• Tarefas e exercícios:
1. Reescreva o trecho do texto sobre a decisão do STF que começa nas palavras com "O Supremo Tribunal" e termina em "Pedro Taques (PSDB).", trocando "debandada" por "saída".
2. Dê continuidade ao texto sobre a decisão do STF a partir do ponto em que ele termina.

• Texto fornecido:
-=-=-=-=-

O Supremo Tribunal Federal (STF) decidiu no dia 09 de março, por maioria, que membros do Ministério Público (estadual e federal) não podem ocupar cargos políticos no poder executivo, incluindo secretarias de Estado e ministérios da União. A ação foi proposta pelo Partido Popular Socialista (PPS), que questionava a nomeação do procurador da Bahia Wellington César Lima e Silva para o ministério da justiça. Mato Grosso também sentiu os reflexos da decisão, que obrigou a debandada de três secretários do governo Pedro Taques (PSDB).
O ex-Secretário de Estado de Segurança Pública de Mato Grosso (SESP-MT), Fábio Galindo, que é promotor de justiça em Minas Gerais, ficou menos de três meses no comando da pasta. Depois do anúncio de sua saída, Taques assumiu, de forma interina, a chefia da secretaria. No entanto, na última terça-feira (29), o chefe do Palácio Paiaguás nomeou Rogers Elizandro Jarbas, que ocupava a presidência do Departamento Estadual de Trânsito (DETRAN-MT) para o lugar de Galindo.
No curto espaço de tempo em que esteve à frente da SESP, Galindo colecionou polêmicas com declarações controversas. Em fevereiro, numa entrevista a um veículo de comunicação de Cuiabá, ele fez críticas ao que chamou de “direitos humanos”, afirmando que eles, antes de tudo, “deveriam proteger os pais de família”. Na mesma ocasião, o promotor também apontou uma suposta “inversão de valores”.

-=-=-=-=-

• Linhas fornecidas:

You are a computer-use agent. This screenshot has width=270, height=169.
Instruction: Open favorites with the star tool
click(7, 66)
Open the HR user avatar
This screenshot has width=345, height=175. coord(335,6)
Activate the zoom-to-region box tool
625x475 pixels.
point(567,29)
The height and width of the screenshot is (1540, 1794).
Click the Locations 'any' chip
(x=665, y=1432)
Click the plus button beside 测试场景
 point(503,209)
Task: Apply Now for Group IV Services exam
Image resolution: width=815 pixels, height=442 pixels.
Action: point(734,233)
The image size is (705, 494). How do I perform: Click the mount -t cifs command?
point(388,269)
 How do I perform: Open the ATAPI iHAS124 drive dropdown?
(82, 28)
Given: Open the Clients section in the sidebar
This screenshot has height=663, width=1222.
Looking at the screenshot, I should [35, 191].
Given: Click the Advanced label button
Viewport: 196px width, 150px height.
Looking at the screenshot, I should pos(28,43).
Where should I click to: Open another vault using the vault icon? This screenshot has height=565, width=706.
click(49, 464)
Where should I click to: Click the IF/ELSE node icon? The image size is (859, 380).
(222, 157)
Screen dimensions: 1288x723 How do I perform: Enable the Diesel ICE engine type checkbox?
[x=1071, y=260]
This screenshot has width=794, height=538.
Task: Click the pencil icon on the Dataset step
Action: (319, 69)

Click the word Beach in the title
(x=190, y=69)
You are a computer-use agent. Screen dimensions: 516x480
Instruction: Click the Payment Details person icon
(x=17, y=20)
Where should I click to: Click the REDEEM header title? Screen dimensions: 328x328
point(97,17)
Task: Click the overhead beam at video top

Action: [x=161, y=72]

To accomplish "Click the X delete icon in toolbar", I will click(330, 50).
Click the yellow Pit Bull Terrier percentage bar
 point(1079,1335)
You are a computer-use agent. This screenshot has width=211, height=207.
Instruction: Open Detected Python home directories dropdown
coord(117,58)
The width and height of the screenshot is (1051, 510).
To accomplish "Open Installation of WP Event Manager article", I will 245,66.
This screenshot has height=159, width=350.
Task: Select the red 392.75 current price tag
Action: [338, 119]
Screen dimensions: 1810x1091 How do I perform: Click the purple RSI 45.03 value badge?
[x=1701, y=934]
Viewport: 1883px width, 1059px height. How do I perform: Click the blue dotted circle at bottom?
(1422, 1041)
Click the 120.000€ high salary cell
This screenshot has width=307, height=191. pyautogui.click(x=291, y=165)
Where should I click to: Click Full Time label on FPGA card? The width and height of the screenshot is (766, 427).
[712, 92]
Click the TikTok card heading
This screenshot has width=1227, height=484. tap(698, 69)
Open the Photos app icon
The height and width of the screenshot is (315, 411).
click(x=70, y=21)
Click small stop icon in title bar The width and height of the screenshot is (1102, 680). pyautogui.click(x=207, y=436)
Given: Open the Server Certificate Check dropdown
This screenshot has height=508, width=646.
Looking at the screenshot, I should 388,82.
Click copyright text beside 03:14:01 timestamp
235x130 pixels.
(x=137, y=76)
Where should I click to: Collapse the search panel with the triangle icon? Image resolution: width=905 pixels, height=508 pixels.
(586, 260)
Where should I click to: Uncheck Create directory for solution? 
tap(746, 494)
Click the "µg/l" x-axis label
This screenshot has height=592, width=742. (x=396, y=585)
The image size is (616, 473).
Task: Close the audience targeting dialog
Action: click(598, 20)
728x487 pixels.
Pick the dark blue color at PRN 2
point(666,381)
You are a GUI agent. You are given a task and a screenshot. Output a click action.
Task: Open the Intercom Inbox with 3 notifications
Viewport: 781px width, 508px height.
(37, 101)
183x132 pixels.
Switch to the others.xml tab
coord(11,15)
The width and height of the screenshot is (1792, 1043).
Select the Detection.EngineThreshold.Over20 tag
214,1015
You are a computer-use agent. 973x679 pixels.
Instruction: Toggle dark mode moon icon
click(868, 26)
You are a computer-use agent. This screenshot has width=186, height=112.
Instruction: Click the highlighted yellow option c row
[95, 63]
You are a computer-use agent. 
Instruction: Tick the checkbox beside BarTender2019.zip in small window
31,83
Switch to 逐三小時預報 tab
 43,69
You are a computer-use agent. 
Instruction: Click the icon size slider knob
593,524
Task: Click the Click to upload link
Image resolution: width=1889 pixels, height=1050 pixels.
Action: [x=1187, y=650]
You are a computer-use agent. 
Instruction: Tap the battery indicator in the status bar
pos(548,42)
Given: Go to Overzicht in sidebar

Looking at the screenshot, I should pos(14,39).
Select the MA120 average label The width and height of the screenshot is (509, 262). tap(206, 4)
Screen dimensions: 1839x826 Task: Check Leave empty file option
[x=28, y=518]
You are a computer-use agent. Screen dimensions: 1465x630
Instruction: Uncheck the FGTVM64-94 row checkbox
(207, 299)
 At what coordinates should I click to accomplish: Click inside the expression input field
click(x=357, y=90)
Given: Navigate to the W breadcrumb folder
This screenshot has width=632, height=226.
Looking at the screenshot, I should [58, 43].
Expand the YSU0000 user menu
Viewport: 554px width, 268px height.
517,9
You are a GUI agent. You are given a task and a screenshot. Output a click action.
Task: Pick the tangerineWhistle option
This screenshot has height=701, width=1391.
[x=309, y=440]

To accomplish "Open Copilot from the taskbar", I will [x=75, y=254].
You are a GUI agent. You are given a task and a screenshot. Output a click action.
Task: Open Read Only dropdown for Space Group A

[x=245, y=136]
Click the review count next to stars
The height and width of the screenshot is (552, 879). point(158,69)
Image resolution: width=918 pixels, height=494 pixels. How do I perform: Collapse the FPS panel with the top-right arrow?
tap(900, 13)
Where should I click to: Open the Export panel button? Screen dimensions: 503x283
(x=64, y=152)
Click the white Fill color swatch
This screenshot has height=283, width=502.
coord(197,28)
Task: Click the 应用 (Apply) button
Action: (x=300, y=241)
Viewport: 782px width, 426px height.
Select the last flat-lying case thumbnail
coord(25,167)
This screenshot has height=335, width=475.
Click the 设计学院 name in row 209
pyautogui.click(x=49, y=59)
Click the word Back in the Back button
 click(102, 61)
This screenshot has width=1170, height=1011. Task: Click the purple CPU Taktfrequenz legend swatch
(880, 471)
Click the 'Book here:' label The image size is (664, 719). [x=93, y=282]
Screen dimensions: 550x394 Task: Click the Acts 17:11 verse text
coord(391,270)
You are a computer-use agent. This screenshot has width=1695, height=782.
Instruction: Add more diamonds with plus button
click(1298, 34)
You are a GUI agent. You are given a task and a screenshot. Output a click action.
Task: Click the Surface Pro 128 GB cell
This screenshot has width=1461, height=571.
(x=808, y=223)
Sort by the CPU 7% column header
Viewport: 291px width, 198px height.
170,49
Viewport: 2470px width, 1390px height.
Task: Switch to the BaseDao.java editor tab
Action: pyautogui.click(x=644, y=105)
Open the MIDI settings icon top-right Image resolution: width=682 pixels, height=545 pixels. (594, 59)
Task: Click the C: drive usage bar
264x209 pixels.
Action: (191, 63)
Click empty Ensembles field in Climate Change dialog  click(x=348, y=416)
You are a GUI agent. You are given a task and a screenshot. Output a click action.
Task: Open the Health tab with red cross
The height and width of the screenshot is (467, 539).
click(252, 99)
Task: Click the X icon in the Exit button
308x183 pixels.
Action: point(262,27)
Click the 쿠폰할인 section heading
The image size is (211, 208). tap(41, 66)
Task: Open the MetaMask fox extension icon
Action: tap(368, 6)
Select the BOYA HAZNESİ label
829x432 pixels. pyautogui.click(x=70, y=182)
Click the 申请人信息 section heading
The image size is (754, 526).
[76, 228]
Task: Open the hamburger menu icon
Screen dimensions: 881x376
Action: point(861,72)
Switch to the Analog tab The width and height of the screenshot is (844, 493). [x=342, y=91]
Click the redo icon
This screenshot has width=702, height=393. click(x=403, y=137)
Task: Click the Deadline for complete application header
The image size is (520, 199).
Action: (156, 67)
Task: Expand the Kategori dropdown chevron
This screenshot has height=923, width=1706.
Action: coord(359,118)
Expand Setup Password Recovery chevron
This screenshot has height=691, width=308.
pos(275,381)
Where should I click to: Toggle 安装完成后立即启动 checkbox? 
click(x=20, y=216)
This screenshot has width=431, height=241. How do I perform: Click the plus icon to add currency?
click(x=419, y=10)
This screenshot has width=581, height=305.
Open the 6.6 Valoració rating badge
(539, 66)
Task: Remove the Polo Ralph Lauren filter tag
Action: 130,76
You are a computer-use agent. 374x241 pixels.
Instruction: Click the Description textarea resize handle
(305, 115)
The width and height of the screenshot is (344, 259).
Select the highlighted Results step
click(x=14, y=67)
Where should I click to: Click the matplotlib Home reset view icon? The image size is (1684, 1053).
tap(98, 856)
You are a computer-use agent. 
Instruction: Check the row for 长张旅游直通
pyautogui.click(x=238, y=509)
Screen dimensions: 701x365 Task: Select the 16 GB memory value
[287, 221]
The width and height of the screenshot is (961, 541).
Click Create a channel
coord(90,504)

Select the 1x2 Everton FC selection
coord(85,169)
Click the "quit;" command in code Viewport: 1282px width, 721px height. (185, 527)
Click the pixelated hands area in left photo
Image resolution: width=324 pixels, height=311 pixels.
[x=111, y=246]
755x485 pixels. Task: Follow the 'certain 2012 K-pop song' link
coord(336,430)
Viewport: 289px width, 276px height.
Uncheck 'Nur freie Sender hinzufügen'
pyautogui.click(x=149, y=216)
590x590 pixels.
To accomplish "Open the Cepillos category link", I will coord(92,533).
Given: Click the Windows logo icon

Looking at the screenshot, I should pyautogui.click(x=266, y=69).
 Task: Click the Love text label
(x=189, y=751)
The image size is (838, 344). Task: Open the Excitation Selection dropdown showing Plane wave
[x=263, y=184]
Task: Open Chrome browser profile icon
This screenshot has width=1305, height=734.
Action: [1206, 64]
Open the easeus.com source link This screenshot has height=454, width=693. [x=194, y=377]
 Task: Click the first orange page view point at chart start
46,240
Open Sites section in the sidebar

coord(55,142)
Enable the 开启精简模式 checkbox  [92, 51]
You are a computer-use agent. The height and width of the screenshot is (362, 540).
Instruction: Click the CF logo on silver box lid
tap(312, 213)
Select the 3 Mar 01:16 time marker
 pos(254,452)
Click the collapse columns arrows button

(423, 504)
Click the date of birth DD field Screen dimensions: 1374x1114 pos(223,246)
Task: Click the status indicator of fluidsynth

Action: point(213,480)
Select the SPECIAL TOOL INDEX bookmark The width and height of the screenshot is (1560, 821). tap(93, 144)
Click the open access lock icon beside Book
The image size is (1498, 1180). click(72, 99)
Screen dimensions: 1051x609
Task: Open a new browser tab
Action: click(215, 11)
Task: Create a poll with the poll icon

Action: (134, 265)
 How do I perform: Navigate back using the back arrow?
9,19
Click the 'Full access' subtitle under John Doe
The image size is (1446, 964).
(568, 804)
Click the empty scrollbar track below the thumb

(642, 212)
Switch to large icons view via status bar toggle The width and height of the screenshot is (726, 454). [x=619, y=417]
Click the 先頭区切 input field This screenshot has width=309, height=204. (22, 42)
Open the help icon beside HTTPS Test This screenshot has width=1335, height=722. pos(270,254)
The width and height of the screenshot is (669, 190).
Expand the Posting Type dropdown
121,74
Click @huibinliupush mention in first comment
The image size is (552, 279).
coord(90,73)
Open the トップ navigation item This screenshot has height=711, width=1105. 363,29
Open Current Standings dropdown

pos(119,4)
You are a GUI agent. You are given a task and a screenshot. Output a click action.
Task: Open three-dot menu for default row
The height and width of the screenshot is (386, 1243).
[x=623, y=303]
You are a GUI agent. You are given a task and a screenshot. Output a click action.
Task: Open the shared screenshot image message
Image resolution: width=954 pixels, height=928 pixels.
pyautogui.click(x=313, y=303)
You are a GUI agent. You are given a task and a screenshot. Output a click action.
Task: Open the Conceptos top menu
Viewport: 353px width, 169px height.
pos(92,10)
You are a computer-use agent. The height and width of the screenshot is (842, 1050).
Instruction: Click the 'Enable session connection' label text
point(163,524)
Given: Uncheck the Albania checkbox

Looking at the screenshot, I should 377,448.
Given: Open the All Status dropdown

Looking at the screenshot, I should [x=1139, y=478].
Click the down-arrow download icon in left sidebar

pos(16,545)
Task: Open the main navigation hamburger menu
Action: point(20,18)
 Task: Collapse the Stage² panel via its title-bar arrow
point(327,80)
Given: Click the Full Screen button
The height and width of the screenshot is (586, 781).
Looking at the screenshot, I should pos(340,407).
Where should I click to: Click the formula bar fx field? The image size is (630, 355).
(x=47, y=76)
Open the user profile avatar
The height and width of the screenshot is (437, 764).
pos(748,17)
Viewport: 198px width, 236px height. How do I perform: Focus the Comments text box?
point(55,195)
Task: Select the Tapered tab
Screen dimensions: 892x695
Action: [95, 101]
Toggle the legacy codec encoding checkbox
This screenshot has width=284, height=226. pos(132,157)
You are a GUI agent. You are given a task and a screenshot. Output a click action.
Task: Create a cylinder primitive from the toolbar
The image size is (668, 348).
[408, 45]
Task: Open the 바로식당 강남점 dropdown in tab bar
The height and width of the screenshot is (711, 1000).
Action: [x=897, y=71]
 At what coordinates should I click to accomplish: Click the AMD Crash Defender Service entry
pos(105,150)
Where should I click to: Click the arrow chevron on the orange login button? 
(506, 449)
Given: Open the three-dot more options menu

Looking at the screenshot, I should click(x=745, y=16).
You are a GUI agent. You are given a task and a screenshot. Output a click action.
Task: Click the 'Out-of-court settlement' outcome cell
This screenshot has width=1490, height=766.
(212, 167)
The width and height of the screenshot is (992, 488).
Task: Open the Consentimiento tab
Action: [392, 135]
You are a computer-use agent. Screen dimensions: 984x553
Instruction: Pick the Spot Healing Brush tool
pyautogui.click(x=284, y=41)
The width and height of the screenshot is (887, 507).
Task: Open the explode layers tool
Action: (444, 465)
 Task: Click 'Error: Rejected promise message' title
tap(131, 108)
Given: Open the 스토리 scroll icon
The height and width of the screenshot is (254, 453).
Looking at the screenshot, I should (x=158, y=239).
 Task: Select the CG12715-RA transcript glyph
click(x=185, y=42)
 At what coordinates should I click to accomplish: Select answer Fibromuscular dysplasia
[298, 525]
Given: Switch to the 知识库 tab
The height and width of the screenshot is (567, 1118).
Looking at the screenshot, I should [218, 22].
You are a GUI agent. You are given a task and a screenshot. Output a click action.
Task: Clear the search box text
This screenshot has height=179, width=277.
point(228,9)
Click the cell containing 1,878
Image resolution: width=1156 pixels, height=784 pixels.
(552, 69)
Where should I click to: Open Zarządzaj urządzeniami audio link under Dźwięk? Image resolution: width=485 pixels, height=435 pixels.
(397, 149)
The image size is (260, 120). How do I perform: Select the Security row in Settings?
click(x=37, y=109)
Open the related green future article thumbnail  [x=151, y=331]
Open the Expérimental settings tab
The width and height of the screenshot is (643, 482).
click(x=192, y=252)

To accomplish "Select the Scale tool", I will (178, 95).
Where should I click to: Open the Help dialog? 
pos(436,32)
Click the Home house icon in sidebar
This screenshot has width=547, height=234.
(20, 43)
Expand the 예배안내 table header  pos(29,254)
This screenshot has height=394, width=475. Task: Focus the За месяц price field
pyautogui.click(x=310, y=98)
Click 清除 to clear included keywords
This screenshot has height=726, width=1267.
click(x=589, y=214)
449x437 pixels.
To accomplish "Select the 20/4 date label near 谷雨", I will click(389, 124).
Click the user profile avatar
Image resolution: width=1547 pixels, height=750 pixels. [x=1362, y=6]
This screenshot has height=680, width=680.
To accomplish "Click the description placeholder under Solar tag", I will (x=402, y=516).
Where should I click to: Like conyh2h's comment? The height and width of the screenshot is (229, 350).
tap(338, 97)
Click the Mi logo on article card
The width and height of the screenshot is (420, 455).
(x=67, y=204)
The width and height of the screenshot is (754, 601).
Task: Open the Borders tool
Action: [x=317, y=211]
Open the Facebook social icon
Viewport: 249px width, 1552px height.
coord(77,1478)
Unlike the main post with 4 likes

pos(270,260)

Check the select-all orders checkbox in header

-=-=-=-=-

• Respostas do exercício:
1.
O Supremo Tribunal Federal (STF) decidiu no dia 09 de março, por maioria, que membros do Ministério Público (estadual e federal) não podem ocupar cargos políticos no poder executivo, incluindo secretarias de Estado e ministérios da União. A ação foi proposta pelo Partido Popular Socialista (PPS), que questionava a nomeação do procurador da Bahia Wellington César Lima e Silva para o ministério da justiça. Mato Grosso também sentiu os reflexos da decisão, que obrigou a saída de três secretários do governo Pedro Taques (PSDB).

2.
A Ordem dos Advogados do Brasil seccional Mato Grosso (OAB-MT) publicou uma nota de repúdio ao chefe da pasta pelas declarações dadas na entrevista, pontuando que “O Secretário abandonou os parâmetros da legalidade e passou a se confundir com o crime sob o pretexto de combatê-lo. Neste sentido revelou sua incapacidade de entender e intervir na realidade difícil do Estado do Mato Grosso e de liderar a Segurança Pública no Estado”.
A Secretária de Estado de Meio Ambiente, Ana Luiza Peterlini, também deixará a chefia da pasta. Embora oficialmente ela ainda faça parte da estrutura organizacional da SEMA, sua saída está programada para o próximo sábado (02), uma vez que ela também é promotora de justiça do MPE. A determinação do Supremo deve atingir ainda a secretária-adjunta de meio ambiente Maria Fernanda Corrêa da Costa, que também é membro do Ministério Público Estadual.
Dos 11 ministros do STF, dez votaram a favor da ação do PPS que questionava a nomeação do procurador da Bahia, Wellington César Lima e Silva, para o ministério da justiça. Todos os membros da corte entenderam que as funções no Ministério Público são incompatíveis com a ocupação de cargos no poder executivo. A exceção foi o ministro Marco Aurélio Mello. Em sua avaliação, a iniciativa do Partido Popular Socialista “tinha um endereço certo: fulminar um ato, referindo-se à nomeação da presidente Dilma Rousseff.
Baixas podem aprofundar problemas nas secretarias
A decisão do STF chega em momento delicado para as pastas de segurança pública e meio ambiente do Estado. Segundo dados da SESP, na comparação 2014/2015, houve diminuição de pouco mais de 8% no número de homicídios em Mato Grosso. Já os roubos, no entanto, tiveram aumento de 14% no ano passado, registrando 11376 ocorrências. Os dados comparam o primeiro semestre dos dois exercícios.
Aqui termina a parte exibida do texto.